Please copy every record below exactly, but leave the pictures out.

Stored items

━━━━

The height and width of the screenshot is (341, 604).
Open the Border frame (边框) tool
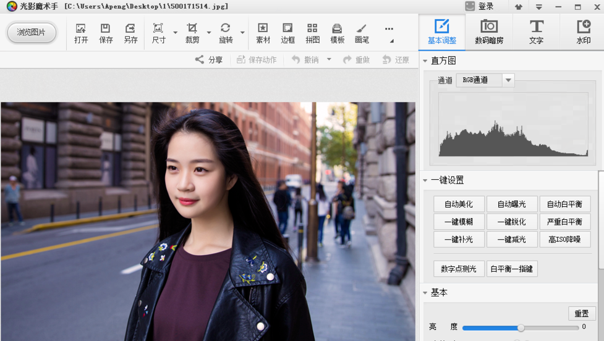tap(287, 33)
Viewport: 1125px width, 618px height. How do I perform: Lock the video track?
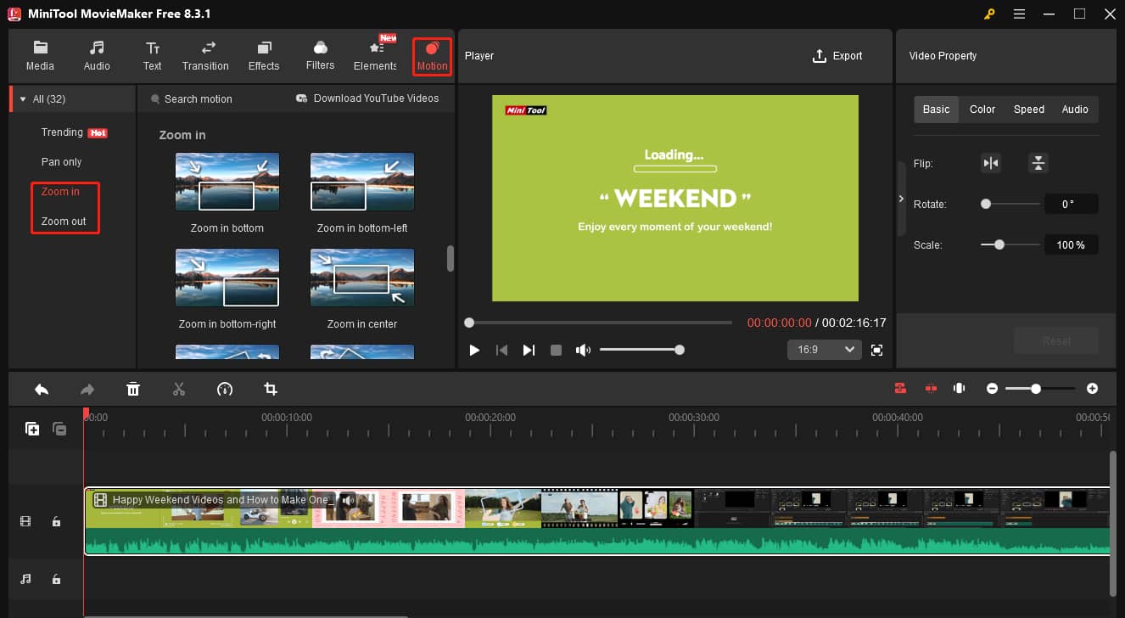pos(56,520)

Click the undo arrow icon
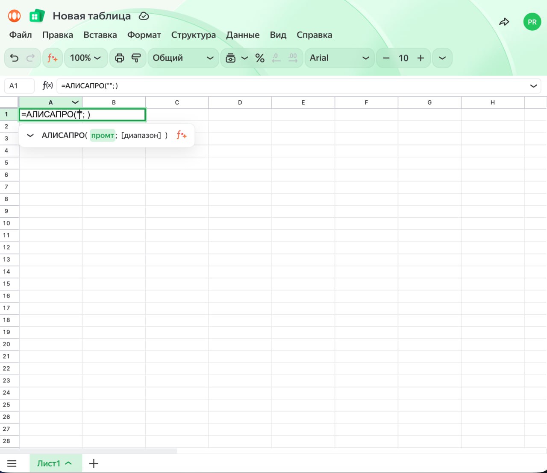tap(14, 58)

━━━━

=== SOLUTION TO THIS TASK ===
The height and width of the screenshot is (341, 604).
Open the Border frame (边框) tool
tap(287, 33)
Viewport: 1125px width, 618px height. How do I perform: Lock the video track?
pos(56,520)

Click the undo arrow icon
tap(14, 58)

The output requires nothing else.